Task description: Update the lines below by replacing "How do I perform" with "How can I carry out" and leaving everything else unchanged. Omit the pictures from your version.

-------- Data supplied

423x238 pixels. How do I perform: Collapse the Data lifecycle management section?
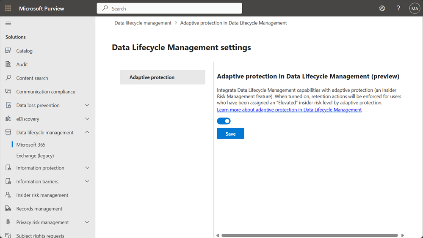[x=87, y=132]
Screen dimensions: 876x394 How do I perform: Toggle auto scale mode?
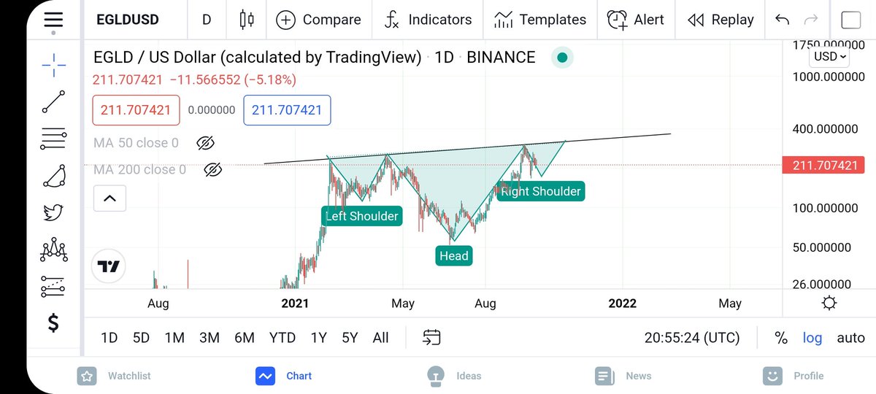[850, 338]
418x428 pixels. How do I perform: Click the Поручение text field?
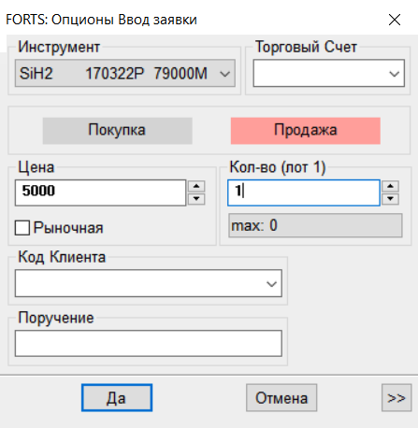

----------------

The solution:
423x238 pixels. How can I carry out: Collapse the Data lifecycle management section?
[x=87, y=132]
Screen dimensions: 876x394 How can I carry out: Toggle auto scale mode?
[850, 338]
418x428 pixels. How can I carry out: Click the Поручение text field?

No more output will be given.